**WHAT IS EXPECTED**
Here are the records. Write out exactly the lines between the one holding "Given: Click the shader Edit... button" and the one holding "Task: Select the 70L/min airflow value", inclusive.

[Stored records]
__________

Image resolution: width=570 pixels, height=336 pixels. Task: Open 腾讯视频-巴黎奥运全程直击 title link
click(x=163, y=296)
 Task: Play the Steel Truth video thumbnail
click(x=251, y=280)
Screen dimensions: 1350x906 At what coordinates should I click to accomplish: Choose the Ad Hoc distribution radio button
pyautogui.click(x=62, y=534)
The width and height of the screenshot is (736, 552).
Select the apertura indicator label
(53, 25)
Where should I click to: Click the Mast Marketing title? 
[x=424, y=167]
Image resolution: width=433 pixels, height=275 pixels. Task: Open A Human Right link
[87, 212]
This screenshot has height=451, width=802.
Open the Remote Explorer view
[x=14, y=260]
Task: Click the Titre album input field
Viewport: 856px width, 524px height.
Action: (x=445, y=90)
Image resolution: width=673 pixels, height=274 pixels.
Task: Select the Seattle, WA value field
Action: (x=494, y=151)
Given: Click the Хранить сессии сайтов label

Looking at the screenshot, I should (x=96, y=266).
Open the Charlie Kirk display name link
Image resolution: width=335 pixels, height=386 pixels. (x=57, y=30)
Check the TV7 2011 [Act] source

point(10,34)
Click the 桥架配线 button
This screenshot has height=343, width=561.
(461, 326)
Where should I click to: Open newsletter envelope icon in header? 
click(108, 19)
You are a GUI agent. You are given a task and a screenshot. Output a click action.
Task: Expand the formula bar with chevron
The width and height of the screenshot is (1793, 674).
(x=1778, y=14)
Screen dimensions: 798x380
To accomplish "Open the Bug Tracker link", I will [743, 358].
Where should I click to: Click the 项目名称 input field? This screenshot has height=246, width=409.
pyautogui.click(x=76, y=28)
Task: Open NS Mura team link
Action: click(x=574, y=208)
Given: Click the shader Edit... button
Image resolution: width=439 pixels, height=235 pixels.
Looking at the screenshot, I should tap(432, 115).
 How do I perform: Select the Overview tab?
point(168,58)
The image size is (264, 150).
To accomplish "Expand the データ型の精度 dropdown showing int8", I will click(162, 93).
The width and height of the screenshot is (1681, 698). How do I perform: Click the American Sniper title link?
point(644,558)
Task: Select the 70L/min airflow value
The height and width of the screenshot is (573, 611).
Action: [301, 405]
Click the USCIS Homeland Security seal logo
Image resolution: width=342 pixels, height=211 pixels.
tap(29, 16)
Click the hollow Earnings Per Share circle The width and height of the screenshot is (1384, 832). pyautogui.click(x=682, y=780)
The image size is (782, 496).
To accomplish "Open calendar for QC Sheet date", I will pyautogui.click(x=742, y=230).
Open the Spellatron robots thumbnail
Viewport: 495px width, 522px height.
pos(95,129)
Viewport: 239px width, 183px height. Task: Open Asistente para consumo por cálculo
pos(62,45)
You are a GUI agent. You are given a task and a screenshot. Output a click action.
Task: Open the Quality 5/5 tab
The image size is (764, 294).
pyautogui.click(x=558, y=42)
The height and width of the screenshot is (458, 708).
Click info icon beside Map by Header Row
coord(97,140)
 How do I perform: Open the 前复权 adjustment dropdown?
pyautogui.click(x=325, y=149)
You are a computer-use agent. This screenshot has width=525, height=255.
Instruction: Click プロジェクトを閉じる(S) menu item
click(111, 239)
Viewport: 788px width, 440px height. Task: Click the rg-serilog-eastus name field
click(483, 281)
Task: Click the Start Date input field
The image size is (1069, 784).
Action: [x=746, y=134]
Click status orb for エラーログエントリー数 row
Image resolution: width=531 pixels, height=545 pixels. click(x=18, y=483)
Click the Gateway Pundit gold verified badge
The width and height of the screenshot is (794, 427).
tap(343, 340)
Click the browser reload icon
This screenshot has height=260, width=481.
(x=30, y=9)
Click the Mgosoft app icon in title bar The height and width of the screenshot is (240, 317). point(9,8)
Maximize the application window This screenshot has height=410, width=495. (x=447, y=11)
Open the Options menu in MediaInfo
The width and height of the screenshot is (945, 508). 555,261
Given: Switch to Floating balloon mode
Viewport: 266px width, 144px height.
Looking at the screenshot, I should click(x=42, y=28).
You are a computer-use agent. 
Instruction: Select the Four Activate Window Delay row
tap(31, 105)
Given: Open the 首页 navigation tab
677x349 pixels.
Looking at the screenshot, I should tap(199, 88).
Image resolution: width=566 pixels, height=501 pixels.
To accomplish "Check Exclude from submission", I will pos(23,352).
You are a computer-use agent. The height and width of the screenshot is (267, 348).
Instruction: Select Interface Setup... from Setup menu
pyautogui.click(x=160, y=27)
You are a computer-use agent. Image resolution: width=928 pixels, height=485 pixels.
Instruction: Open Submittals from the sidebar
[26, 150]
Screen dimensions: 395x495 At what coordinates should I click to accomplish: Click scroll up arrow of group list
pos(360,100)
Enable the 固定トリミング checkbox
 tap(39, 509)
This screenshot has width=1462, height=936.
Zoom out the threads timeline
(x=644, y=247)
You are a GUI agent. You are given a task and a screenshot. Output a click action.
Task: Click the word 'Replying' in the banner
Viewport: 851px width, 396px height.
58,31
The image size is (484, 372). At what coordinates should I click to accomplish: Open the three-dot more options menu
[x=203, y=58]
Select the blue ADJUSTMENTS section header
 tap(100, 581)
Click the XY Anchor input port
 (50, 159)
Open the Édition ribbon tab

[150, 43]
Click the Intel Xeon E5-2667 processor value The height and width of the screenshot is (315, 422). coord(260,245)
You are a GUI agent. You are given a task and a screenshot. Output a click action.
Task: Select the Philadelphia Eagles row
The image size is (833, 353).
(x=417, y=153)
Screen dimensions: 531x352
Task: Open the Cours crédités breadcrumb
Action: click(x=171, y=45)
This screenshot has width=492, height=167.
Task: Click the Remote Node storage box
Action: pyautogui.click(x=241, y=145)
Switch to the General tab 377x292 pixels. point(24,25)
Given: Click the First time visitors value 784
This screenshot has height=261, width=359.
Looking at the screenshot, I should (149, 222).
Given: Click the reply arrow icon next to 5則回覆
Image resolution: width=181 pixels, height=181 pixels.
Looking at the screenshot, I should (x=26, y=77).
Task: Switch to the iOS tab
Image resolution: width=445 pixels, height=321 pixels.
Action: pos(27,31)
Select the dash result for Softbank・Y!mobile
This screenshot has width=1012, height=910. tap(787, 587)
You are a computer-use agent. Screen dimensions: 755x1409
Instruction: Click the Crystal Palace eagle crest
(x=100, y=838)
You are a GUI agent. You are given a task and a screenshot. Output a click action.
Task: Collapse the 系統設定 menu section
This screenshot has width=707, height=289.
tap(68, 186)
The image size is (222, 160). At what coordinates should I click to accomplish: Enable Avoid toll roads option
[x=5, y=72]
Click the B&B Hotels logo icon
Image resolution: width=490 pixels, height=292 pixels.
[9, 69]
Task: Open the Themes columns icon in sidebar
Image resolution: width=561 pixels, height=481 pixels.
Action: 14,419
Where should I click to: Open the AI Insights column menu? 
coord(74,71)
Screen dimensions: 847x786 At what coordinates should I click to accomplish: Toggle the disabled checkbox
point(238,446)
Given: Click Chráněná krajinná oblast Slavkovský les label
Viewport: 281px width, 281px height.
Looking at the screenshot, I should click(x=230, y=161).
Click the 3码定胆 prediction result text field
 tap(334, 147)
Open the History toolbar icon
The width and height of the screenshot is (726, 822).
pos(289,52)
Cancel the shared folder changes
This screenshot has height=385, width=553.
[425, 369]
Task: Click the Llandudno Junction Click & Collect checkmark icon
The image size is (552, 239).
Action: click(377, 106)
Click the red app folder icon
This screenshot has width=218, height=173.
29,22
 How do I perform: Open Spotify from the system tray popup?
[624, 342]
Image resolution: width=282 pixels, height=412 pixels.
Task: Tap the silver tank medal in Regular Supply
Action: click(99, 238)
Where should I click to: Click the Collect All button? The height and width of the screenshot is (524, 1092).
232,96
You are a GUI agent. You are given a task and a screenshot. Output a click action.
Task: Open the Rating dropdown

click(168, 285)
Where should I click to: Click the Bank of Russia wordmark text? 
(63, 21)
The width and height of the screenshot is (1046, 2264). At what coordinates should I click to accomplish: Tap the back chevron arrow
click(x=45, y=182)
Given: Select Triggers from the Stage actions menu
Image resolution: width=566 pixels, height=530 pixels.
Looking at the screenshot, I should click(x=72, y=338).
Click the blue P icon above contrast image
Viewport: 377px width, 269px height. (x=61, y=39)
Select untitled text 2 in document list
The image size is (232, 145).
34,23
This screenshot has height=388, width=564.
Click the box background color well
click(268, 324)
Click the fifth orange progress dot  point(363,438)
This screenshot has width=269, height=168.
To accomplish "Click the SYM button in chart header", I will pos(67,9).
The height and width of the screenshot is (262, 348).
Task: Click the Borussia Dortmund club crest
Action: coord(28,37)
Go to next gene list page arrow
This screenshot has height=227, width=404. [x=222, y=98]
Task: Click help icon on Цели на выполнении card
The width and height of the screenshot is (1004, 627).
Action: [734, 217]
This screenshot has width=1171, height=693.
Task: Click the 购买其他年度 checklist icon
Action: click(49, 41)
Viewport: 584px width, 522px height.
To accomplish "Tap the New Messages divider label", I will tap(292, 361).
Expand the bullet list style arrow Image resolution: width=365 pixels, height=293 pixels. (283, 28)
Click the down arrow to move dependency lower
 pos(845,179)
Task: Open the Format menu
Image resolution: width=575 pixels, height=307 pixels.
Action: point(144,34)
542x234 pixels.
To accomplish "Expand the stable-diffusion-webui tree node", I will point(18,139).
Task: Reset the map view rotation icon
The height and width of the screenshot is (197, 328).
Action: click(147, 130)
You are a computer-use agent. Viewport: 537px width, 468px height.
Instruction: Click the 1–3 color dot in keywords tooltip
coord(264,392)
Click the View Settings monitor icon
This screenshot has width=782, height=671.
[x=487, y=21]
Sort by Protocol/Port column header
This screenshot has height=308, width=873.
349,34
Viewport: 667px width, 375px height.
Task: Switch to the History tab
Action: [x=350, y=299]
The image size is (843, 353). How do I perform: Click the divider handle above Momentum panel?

__________

**FINAL ANSWER**
Given: Click the shader Edit... button
Image resolution: width=439 pixels, height=235 pixels.
Looking at the screenshot, I should tap(432, 115).
 How do I perform: Select the Overview tab?
point(168,58)
The image size is (264, 150).
To accomplish "Expand the データ型の精度 dropdown showing int8", I will click(162, 93).
The width and height of the screenshot is (1681, 698). How do I perform: Click the American Sniper title link?
point(644,558)
Task: Select the 70L/min airflow value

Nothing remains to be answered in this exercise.